I feel like you’re a wizard with some of the writing that you do because you approach sensitive subjects in a way that I don’t see coming. Case in point, you write about saving yourself for marriage. That’s a subject that’s personal, and I wondered if you questioned whether or not to include it or other subjects like that within the memoir?

I kind of knew I had to. Like I said before, I figured if I was going to write a memoir, it had to be setting those balls out. I would have to do it, and that was a part of my story. 

To me, like I said in the book, it was a beautiful thing, because it says a lot about Scott’s value system. He loved me enough to wait, which I thought was really brave. I knew when I told that story, I had to write that. I thought about, “How do I write that?” so I just wrote it. 

I was like, “I will just write in context of my life. It won’t be like a big star section like, ‘Here I am, a virgin.’” It was just, “This is part of our story,” and I just wrote it like I was telling it to a friend. I went back and said, “Does that say what I want it to say?” and it did. I was like, “OK, that’s what I wanted to say about it.”

Yeah. You don’t even use the word “virgin,” I think.

Someone interviewed me, and in the interview they referred to me as a 39-year-old virgin. I was like, “Ow! Oh, yeah, I was.” It was what it was. Like I said, I just know that there are people who are going to read that and go, “Oh, that’s weird!” or people are going to read that who are conservative and think I’m not being pious enough about it. It’s out there now. Y’all can take whatever. Go ahead.

I kept underlining what you called the “grief cake period.” You were clearly feeling unhinged in the days and months after your husband died, but you’re also objective that you’re unhinged.
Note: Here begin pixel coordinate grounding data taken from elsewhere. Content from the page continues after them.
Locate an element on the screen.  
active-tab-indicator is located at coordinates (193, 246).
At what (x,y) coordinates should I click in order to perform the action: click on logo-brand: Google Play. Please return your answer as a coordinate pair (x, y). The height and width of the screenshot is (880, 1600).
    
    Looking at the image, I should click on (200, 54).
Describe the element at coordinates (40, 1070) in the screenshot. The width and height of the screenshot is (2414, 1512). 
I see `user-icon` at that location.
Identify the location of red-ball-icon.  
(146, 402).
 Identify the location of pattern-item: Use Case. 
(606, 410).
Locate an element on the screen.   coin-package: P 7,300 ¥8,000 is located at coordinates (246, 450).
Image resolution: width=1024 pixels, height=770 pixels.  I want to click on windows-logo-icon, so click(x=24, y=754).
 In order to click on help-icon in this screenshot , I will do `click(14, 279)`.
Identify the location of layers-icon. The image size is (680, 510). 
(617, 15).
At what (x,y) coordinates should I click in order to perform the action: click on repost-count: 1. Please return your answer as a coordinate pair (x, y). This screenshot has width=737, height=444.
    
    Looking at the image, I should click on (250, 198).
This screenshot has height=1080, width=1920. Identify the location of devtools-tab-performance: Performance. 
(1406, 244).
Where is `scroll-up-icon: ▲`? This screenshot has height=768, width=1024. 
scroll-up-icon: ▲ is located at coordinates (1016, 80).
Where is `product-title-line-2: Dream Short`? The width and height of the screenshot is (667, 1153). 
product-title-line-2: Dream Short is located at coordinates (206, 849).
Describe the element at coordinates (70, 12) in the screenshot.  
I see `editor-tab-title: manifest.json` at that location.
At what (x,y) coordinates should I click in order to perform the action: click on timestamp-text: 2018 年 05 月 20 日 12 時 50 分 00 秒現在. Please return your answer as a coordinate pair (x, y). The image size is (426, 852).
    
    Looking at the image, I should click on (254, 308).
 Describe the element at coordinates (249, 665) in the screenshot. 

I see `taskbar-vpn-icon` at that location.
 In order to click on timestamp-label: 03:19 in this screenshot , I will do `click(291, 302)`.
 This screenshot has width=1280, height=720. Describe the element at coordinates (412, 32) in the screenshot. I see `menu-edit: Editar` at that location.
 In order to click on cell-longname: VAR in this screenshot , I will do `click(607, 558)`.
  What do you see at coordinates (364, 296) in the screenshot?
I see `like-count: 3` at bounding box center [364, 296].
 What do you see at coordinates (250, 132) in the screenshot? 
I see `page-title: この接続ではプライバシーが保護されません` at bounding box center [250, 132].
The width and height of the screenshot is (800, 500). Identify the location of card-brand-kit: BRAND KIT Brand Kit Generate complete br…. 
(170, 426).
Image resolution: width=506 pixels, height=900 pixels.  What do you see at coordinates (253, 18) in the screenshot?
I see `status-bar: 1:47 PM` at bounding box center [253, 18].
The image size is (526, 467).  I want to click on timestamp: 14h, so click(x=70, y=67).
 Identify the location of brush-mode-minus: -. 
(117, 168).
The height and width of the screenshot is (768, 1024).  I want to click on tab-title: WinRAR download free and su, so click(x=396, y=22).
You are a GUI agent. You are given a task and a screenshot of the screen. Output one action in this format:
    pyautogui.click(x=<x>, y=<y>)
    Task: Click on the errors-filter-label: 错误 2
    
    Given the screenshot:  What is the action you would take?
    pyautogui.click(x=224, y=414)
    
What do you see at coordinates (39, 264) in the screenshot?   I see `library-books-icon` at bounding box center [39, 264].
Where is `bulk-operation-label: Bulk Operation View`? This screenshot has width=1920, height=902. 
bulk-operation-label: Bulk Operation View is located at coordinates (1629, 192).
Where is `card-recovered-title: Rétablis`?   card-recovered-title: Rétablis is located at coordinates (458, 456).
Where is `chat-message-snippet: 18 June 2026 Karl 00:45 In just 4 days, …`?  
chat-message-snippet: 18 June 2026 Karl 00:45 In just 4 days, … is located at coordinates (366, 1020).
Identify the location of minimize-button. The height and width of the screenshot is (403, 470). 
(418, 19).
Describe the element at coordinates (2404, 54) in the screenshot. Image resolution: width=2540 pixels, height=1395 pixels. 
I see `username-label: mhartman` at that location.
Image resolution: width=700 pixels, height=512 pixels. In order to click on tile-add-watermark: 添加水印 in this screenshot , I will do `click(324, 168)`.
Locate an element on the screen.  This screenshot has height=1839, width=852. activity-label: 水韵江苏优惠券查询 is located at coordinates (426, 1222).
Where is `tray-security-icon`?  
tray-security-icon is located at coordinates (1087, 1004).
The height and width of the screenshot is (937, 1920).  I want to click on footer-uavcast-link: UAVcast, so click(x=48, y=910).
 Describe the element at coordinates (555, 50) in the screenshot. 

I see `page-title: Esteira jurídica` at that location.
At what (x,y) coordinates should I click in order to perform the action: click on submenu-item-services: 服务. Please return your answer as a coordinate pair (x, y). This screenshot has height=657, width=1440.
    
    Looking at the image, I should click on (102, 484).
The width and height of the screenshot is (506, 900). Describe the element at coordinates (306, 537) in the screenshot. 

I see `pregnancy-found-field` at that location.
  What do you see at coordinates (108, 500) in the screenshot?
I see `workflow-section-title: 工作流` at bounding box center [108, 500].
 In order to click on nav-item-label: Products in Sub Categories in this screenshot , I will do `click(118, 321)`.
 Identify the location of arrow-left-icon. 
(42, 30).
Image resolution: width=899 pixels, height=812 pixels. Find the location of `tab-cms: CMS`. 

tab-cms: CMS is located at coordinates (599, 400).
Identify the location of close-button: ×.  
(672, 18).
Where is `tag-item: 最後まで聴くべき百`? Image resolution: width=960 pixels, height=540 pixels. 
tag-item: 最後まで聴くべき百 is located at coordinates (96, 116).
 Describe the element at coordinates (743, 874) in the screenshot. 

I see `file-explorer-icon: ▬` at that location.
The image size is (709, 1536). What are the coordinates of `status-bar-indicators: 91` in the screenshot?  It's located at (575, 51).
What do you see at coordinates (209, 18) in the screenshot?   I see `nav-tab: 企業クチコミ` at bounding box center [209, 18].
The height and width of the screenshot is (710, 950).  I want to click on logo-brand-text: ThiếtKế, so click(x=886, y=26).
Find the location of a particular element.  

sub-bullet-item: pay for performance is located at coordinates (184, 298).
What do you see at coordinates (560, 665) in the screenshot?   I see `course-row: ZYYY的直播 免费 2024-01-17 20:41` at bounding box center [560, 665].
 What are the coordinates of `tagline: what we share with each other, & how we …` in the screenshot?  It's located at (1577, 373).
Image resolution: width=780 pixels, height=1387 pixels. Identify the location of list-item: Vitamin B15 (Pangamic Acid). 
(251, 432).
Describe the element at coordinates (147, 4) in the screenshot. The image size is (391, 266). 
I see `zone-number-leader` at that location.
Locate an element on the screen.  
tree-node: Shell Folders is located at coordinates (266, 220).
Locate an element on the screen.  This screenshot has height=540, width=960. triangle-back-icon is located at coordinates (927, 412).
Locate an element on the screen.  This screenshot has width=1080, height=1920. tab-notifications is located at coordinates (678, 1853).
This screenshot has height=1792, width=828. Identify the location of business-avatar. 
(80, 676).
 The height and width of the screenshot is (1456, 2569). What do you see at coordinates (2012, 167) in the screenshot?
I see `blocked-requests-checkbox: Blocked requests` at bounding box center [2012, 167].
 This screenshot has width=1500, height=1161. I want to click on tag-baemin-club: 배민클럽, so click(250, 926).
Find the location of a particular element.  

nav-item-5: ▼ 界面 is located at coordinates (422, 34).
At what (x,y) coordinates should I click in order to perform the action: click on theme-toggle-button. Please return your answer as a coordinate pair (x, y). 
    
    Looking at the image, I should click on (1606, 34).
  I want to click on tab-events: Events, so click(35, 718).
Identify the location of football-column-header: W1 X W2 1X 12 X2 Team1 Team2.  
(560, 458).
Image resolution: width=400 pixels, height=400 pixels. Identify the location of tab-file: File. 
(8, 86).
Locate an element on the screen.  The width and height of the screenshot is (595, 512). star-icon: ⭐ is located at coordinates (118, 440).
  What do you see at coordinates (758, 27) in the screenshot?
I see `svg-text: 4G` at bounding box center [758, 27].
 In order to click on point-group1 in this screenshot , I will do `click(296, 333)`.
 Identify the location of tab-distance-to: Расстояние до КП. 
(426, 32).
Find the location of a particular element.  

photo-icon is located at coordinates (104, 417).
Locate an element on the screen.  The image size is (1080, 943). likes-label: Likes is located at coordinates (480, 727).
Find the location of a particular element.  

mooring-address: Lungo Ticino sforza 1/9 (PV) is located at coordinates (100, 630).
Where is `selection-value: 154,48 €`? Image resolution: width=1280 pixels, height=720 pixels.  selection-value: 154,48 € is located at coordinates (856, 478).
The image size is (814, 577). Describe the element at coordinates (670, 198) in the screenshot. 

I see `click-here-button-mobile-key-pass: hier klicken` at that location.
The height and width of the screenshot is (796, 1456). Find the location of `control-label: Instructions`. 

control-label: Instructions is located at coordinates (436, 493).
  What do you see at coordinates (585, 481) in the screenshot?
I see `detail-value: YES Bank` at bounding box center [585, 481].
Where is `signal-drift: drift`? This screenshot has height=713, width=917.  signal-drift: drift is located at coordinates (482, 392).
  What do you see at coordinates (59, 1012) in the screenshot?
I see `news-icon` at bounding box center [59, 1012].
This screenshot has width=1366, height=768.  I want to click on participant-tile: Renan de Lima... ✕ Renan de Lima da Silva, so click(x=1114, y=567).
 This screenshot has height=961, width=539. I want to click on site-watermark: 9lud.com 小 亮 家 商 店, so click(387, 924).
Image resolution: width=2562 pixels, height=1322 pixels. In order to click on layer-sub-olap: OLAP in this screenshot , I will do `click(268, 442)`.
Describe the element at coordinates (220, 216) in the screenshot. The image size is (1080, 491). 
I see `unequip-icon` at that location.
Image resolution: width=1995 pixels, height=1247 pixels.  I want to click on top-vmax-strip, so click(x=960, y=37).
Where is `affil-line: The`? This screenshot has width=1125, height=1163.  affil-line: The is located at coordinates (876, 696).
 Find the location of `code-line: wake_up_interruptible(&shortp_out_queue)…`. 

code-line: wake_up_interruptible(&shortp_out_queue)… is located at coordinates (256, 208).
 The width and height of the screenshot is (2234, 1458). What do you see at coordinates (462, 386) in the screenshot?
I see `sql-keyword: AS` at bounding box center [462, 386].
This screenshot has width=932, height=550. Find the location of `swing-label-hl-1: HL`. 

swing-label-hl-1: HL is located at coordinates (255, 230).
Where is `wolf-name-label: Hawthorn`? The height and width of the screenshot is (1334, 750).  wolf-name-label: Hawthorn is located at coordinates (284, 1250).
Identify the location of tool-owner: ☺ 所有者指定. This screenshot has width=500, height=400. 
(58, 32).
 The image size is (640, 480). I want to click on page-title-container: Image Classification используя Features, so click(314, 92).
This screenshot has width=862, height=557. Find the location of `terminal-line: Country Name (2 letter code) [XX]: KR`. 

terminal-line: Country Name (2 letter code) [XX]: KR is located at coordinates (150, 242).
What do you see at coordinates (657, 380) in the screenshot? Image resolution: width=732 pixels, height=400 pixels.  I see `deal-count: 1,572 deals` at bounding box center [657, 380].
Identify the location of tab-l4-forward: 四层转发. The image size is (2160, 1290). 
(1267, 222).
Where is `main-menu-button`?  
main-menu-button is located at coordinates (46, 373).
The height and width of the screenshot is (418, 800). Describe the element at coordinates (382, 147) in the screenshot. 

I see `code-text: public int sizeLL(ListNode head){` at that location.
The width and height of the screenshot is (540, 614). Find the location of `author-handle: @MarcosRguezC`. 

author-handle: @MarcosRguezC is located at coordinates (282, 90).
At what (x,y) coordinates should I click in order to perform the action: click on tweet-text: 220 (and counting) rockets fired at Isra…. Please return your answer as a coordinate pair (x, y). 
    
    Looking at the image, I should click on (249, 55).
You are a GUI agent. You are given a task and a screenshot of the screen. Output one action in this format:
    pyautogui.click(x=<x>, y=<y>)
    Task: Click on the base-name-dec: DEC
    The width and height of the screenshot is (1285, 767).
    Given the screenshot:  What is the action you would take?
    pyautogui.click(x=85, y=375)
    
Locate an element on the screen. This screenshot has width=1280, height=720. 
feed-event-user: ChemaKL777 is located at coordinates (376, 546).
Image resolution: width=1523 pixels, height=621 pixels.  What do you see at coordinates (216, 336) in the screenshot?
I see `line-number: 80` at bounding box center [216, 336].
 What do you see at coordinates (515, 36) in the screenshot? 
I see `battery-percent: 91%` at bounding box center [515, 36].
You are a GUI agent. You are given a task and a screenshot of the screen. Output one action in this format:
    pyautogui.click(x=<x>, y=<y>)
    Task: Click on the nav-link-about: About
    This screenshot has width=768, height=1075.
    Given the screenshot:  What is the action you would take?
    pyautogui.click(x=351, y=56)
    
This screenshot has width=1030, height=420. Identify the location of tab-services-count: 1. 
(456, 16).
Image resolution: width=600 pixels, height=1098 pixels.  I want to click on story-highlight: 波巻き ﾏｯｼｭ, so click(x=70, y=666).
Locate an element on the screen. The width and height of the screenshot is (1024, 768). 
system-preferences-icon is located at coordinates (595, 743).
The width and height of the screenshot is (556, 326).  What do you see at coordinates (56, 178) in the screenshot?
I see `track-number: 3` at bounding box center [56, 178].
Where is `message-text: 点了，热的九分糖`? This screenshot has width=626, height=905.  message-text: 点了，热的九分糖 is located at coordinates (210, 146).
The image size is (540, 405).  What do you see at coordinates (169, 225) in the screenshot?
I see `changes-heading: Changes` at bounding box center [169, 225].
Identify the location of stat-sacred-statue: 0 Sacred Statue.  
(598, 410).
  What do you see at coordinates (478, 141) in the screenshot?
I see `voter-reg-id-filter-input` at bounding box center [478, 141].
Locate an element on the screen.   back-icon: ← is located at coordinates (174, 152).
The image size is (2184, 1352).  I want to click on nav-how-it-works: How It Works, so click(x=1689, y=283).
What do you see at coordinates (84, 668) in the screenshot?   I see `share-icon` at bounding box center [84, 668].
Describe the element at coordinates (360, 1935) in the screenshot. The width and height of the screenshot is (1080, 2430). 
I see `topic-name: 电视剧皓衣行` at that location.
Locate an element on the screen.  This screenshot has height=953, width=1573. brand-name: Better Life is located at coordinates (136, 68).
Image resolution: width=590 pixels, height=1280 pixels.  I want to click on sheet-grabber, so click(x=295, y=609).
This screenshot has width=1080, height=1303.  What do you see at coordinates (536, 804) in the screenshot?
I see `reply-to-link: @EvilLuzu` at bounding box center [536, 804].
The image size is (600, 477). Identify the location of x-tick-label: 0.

To be able to sit back and write about a period, it’s so hard to do it without writing, “I felt crazy. I was eating too much.” Just speak to that a little bit. 

I was trying to be honest about what was happening. I think anyone who’s ever had grief or loss, that shock and the panic and the understanding that you don’t know what’s going on was really important. I think, as a writer and as a columnist, I write about myself a lot. I find myself gauging where I am in situations. During the grief cake period in my life, I certainly was aware. I would say something and go, “Oh. I just said that. Wow. I said that thing. I told that person I didn’t want to talk to them, and I walked away. I went somewhere else, and I thought I wouldn’t normally do that. I thought, “Who cares. I’m a widow. I don’t care. No one gets to judge me for anything I’m doing.” I didn’t slap anybody.

I think this is in the book. My sister had said, “What do you want me to do?”

I said, “Make sure I don’t cuss anybody out.” Then, I said something about someone that annoyed me, and she snapped at me. I said, “No, no, no. I don’t get to cuss at people, but I can still talk about them behind their back because they made me feel something. I didn’t feel good, so I’m talking about that because it made me sad. That’s what I’m doing, so you don’t get to judge me on that. 

I felt like I had the Bridget Jones voice in the back of my head, like the narration, “And now she’s crazy.” I was very conscious of that. 

I feel like I really got to know Scott while reading the book. Was that a goal of your memoir?

We were happy, and we had such good stuff coming up. He’d want me to be appropriately sad, and I am. 

It’s why I talked about the fight we had about the $65 Raven shorts, which I wear all the time. It’s hilarious. It’s stupid because he was a real person. You can’t live with somebody for six years and not have a fight with them. You can’t not have dumb arguments about stupid crap that mean nothing. I wanted to talk about that, too, so I would say sometimes, “Oh, and he was a jerk sometimes.”

He was a human being who breathed air. Of course he was a jerk sometimes. Everybody is. That’s what we are. That’s what we do. He was 85% the best person in the world. Truly, truly … Then, he had moments where he had fights with his wife on Black Friday about $65 Raven shorts. 

This interview has been edited and condensed.